The mythos of the Flying Spaghetti Monster was created by Bobby Henderson, now a 35-year-old resident of Portland, Oregon, in 2005. Since then, thousands of people have paid for a $25 certificate of ordination as a “ministeroni,” and an unknown number have simply declared themselves followers and thus become Pastafarians, Henderson said on Monday.
The religion's tongue-in-cheek creeds mock organised belief, particularly Christianity. But Henderson and other followers insist that while they might not all believe in the literal truth of their doctrine - neither do many followers of other faiths, they point out - their religion is in no way a joke.

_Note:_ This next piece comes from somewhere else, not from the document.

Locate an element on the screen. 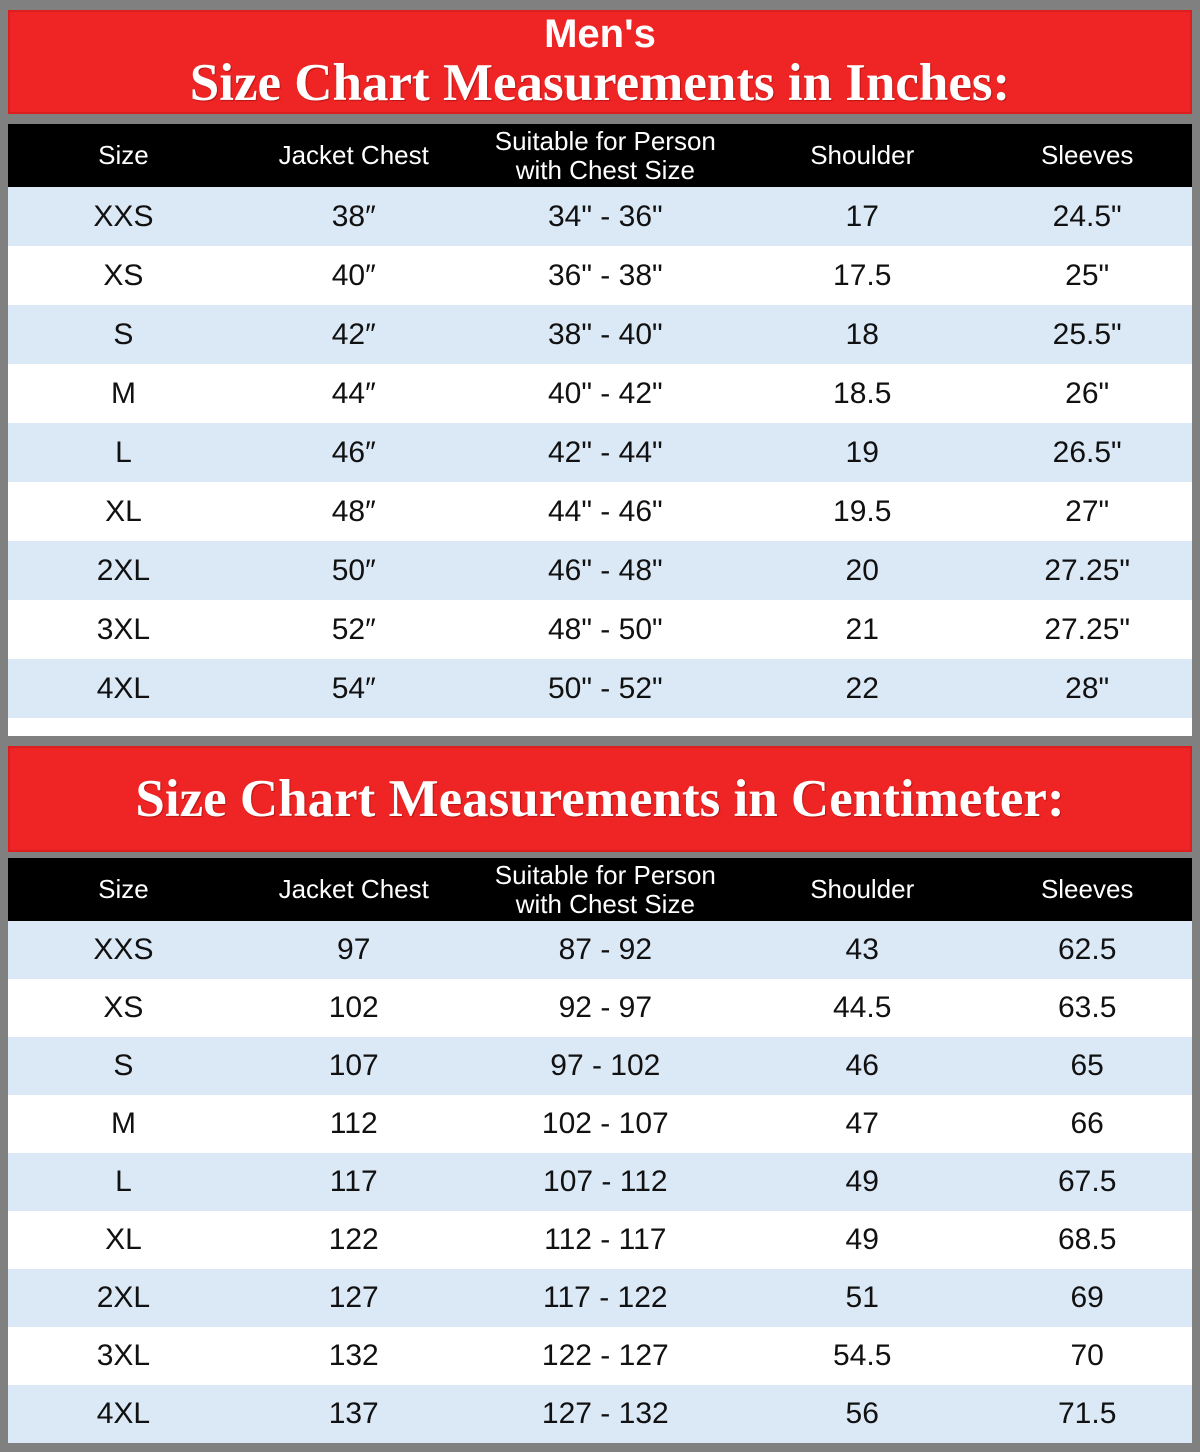 This screenshot has width=1200, height=1452. table-footer-strip is located at coordinates (600, 727).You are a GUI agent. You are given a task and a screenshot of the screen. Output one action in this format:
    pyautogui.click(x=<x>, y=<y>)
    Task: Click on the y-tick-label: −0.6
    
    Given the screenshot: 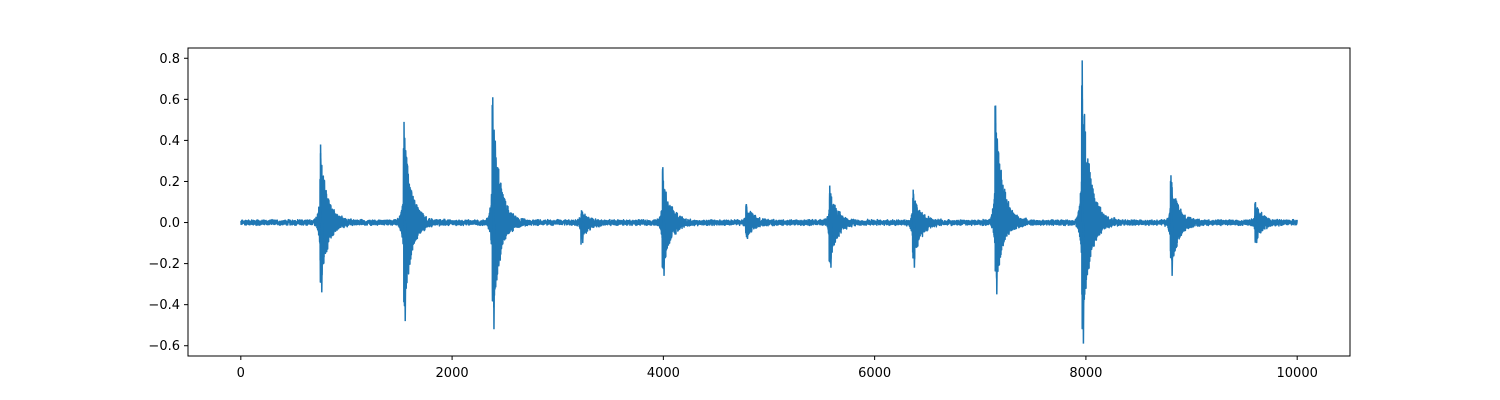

While a judge in Nebraska ruled only last week that this belief system is not a religion, Pastafarians elsewhere have won the right to wear their religious headgear - a pasta strainer - in their photographs on driver's licenses and have put up noodle-themed banners alongside Christmas trees on public property.

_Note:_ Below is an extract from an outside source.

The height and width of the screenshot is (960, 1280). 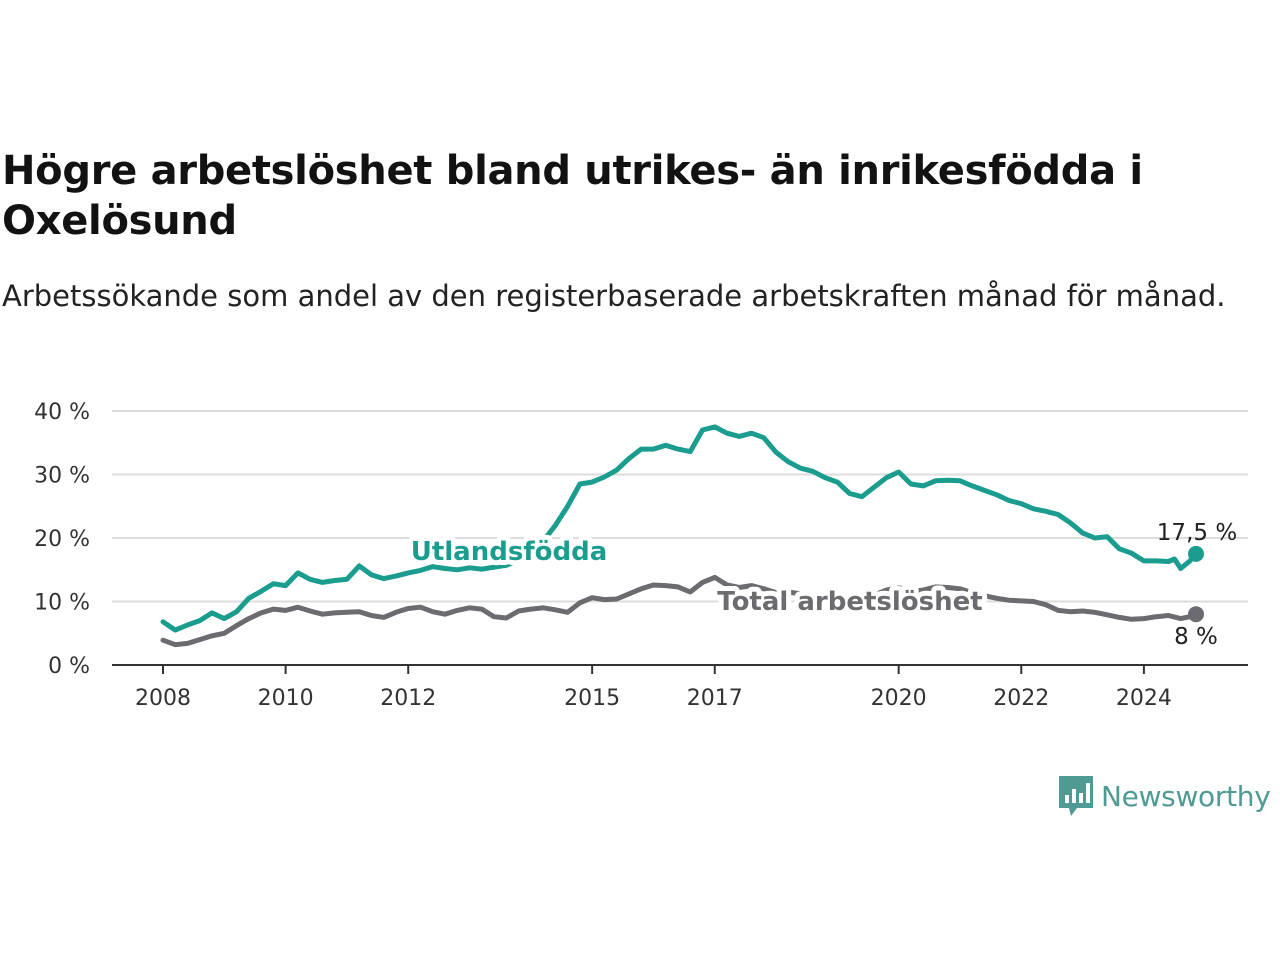 What do you see at coordinates (69, 666) in the screenshot?
I see `y-tick-label: 0 %` at bounding box center [69, 666].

And now, in New Zealand, they have officially conducted a state-sanctioned wedding.
Ricketts and Fenn, who had dated for four years, did not think they needed a wedding to formalise their love - until Ricketts, working on a documentary on why religious groups (not including the Pastafarians) are tax exempt, learned that the Flying Spaghetti Monster church had recently been added to the list of 727 religions, denominations, congregations and ministries authorised to perform legal marriages in New Zealand. And if they acted fast, he and Fenn could be the first bridegroom and bride.
Rapidly, they declared themselves believers and found a ministeroni.
“Our deity's just as valid as any other supernatural deity,” Ricketts said on Monday.
“The church doesn't require that anyone literally believes. Skepticism is encouraged. Asking questions is part of the faith,” Fenn said. But she added that she likes her Pastafarian god. “The Flying Spaghetti Monster, I believe, is as plausible as any of the other thousands of deities around the world. And the idea makes me happy.”
The wedding took place aboard a pirate ship, with the couple and their 40 guests dressed as pirates, because the Church of the Flying Spaghetti Monster teaches that all humans descended from pirates. Without much precedent to draw on, Fenn and Ricketts came up with their own wedding rituals, including an exchange of rings while blindfolded. A la “Lady and the Tramp,” they ate the same strand of spaghetti until their mouths met in a kiss.
Henderson says that he has heard of other weddings performed in the church he founded, but he believes those couples also obtained civil marriage certificates.
US laws vary state by state on who can perform a wedding.
Henderson himself said he has not been to a wedding in his church. And if he ever marries, he's not sure his own wedding would be pirate-themed or spaghetti-catered.
“I would think about it. I'm not sure,” the founder of the Church of the Flying Spaghetti Monster conceded. “I think usually the lady gets to pick how weddings go down.”